TIME Magazine named those treating Ebola patients as its 2014 Person of the Year. Joel Selanikio is one of them.

“I knew I was going to go,” Selanikio tells us from his base in Lunsar, Sierra Leone, where he is currently treating Ebola patients.


“If you’re a firefighter and you walk past a building on fire, what’s your first thought? Do you think, ‘Should I respond?’ or do you think, ‘I am perfectly qualified to respond to this?’”

Joel Selanikio in Lunsar.
Joel Selanikio in Lunsar. (Credit: Selanikio)

Selanikio is a pediatrician at Georgetown University Hospital and a former epidemiologist with the Centers for Disease Control. (In the interests of full disclosure, he was also a backer of our Kickstarter campaign last year.) Despite Selanikio’s credentials, he admits it’s been tough to gauge which Ebola patients will survive.

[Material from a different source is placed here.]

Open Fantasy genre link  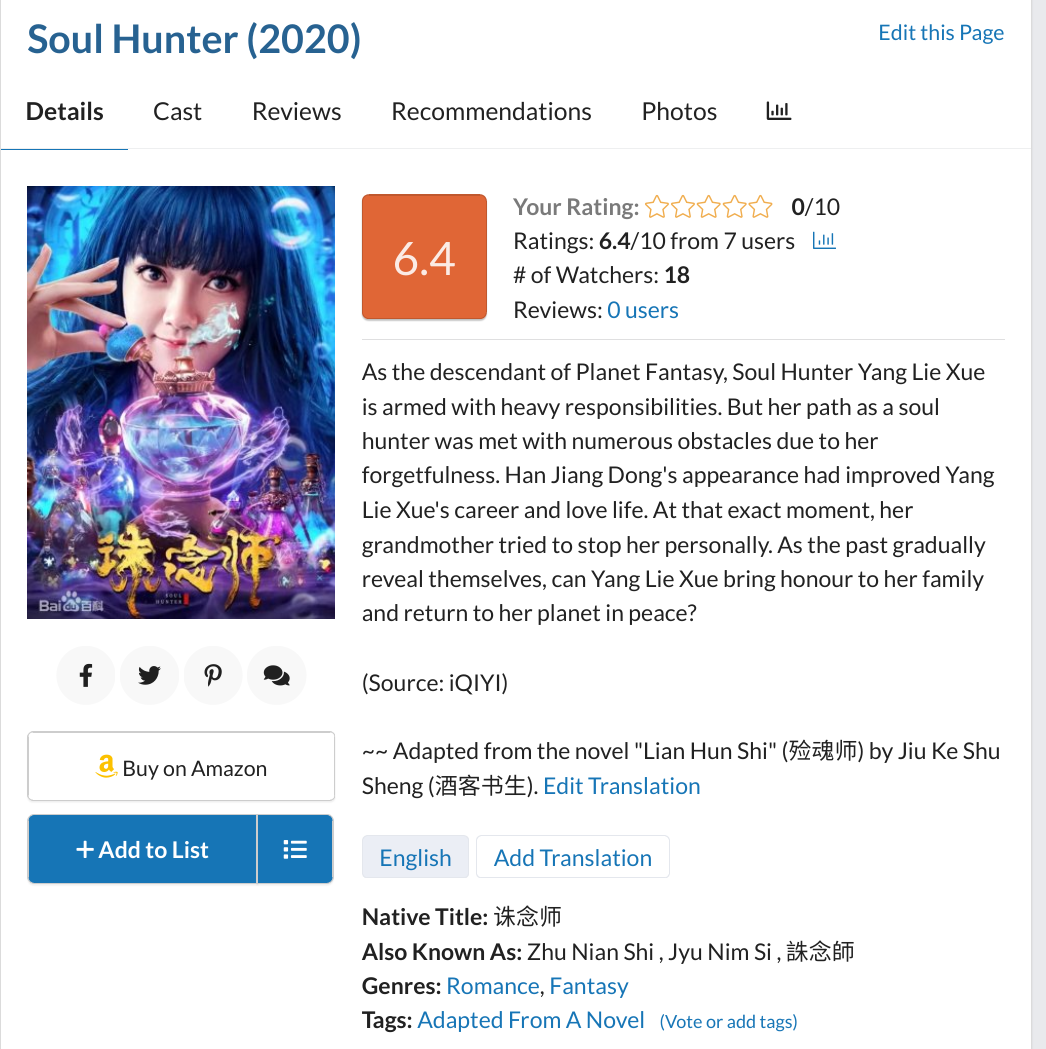click(589, 986)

One morning, Selanikio approached a woman who was lying in bed and shook her shoulder. “Her eyes were open,” he said, “but she was gone.” He had spoken to the woman the day before, and she had seemed fine. “It’s confounding for doctors – for me – when you see that your idea of how a patient is doing is completely wrong, and deadly wrong.”

Assessing patients' health at IMC's' Ebola Treatment Center, Lunsar. (Credit: Joel Selanikio)
Triage protocol used to distinguish likely Ebola patients. (Credit: Selanikio)

There have been many setbacks in the world’s efforts to combat Ebola. The most recent statistics from the Centers for Disease Control put the death toll over 8,000. When Selanikio looks to the future, he says he is optimistic about Ebola but deeply troubled about the bigger picture in West Africa. “I’m pretty sure by this time next year we will have mopped this up pretty well. I’m also sure that by this time next year Sierra Leone will be in the very sad state it’s in otherwise. And so will Liberia.”

Selanikio praises the gains that global health has achieved over the years, combating serious diseases like polio, small pox and measles. But when he looks for similar progress in international development more broadly, Selanikio says there is little to praise.

“Where are the successes?” he asks. “Where is there a poor country that is now less poor as a result of the intervention performed by, or funded by, an international development agency?”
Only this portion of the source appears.